▶ WORK INSTRUCTION
Restate exactly the lines below, from the one containing "Task: Toggle visibility" through the final line, and leave out the pictures.

▶ Records excerpted from a collection
● ● ● ● ●
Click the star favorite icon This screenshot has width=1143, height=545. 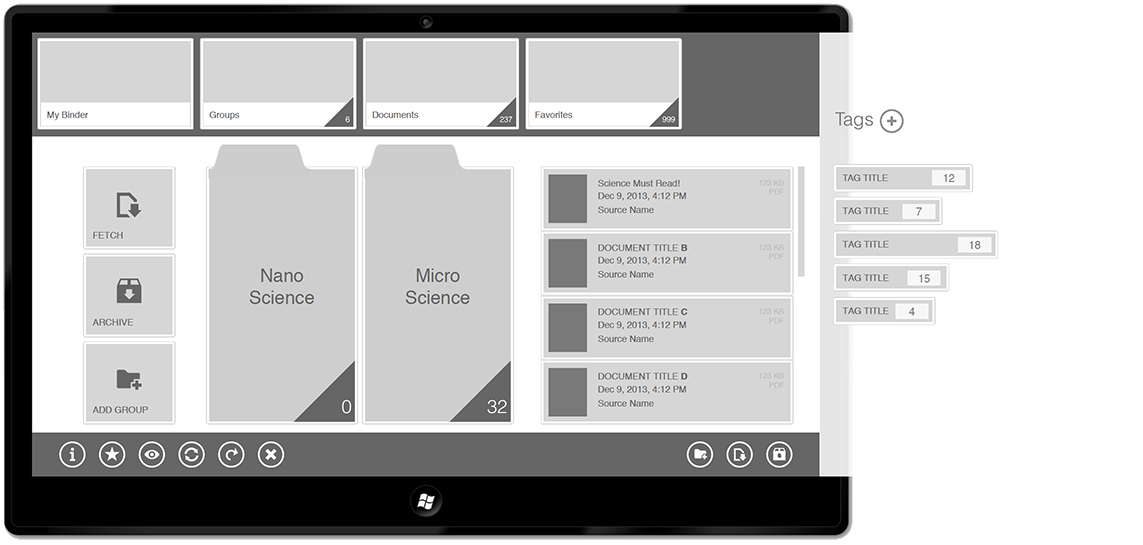(112, 455)
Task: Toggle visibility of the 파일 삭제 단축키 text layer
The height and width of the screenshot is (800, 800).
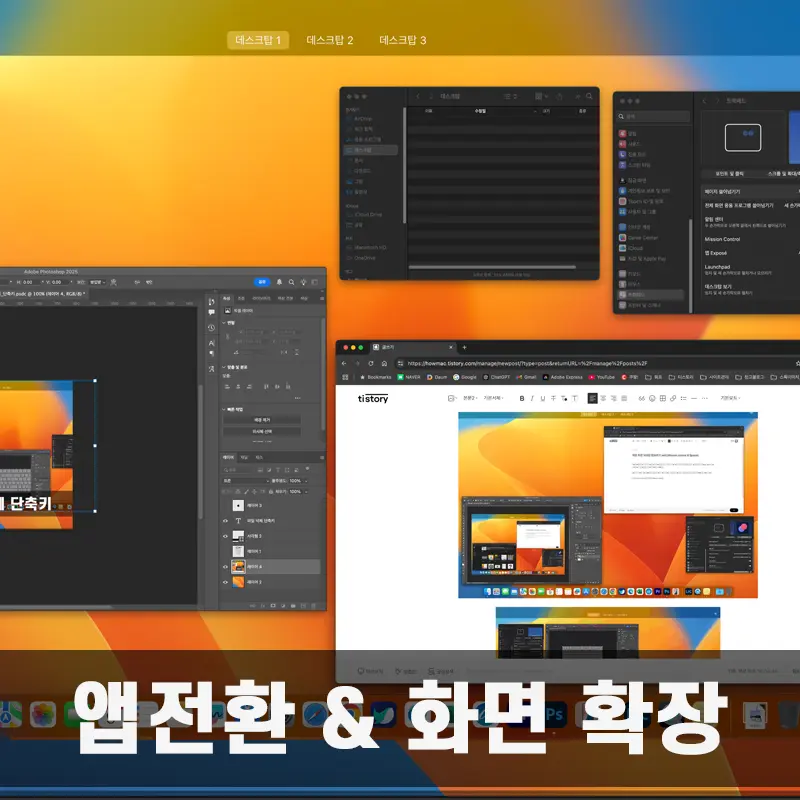Action: pos(226,521)
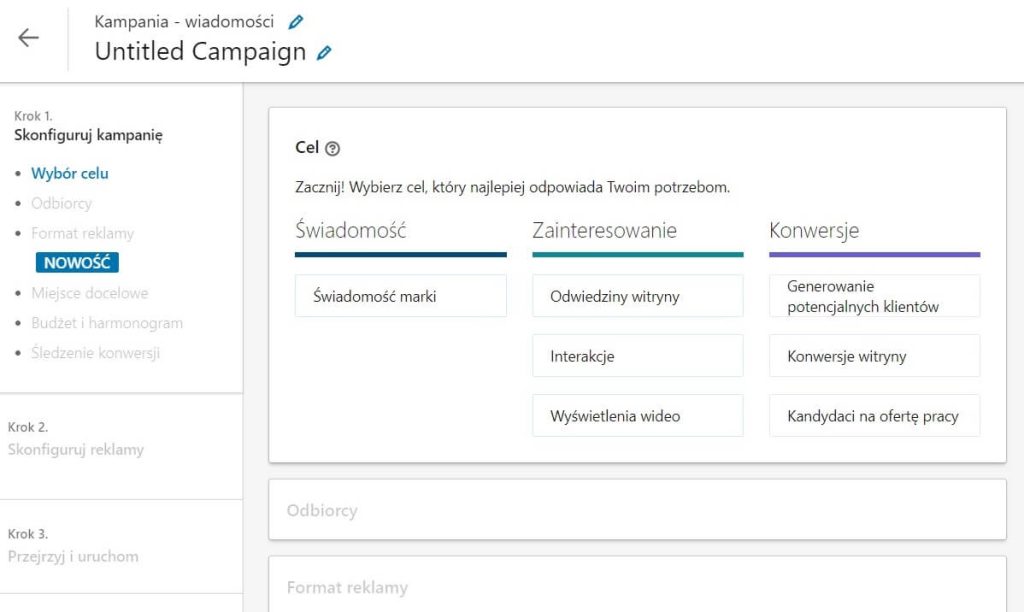Choose Konwersje witryny objective
Image resolution: width=1024 pixels, height=612 pixels.
pos(874,356)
● ● ● ● ●
▶ TASK RESPONSE
Task: Toggle visibility of the 파일 삭제 단축키 text layer
The height and width of the screenshot is (800, 800).
Action: pos(226,521)
Choose Konwersje witryny objective
Image resolution: width=1024 pixels, height=612 pixels.
pos(874,356)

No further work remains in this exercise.